:: EXERCISE DESCRIPTION ::
Scan the material for the word "Select" and copy each line where it occurs.

┌─ SOURCE DATA

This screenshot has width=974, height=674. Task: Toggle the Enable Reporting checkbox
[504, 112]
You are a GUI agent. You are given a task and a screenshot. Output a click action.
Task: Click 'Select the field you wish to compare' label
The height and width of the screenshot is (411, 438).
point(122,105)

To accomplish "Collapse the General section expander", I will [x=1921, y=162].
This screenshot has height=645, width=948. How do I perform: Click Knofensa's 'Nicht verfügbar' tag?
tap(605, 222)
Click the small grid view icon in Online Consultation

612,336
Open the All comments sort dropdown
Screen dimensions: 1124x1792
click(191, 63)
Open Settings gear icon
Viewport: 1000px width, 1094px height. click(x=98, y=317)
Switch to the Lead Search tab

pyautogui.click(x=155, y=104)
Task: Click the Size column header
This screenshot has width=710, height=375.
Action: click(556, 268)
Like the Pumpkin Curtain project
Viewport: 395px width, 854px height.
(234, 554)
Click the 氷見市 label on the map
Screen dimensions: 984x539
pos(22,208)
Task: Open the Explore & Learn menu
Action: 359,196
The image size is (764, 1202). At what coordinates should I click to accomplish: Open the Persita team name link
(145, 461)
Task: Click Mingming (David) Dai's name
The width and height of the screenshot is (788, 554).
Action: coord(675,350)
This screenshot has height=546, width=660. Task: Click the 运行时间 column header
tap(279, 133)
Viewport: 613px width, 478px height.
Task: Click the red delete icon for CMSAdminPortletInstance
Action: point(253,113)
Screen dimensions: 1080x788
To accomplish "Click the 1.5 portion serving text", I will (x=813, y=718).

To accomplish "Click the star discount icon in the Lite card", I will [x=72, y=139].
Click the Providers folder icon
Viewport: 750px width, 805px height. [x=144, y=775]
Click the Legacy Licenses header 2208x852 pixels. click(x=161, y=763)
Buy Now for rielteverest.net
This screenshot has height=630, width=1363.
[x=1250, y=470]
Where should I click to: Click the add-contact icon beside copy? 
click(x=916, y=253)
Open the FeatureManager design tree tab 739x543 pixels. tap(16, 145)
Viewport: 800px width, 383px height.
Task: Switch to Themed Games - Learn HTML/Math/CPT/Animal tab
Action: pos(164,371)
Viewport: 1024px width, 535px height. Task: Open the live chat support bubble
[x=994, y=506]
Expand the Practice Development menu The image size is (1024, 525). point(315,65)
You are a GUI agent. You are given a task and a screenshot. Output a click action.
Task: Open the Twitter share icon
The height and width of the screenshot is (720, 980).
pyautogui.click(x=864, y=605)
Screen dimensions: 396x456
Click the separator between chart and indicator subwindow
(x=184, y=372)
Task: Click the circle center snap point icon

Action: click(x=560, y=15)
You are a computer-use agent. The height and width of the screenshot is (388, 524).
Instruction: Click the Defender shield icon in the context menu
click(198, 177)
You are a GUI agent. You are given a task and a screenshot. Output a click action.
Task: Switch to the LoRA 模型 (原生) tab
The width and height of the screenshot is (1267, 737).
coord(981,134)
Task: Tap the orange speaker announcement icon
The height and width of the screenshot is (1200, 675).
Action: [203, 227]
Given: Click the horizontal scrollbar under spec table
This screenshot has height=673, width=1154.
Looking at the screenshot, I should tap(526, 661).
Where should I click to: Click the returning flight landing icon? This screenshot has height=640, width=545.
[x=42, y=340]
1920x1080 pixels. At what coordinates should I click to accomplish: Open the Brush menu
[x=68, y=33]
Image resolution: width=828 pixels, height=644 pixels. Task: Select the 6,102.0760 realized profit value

└─

:: RESPONSE AREA ::
Task: Click 'Select the field you wish to compare' label
Image resolution: width=828 pixels, height=644 pixels. Task: Select the 6,102.0760 realized profit value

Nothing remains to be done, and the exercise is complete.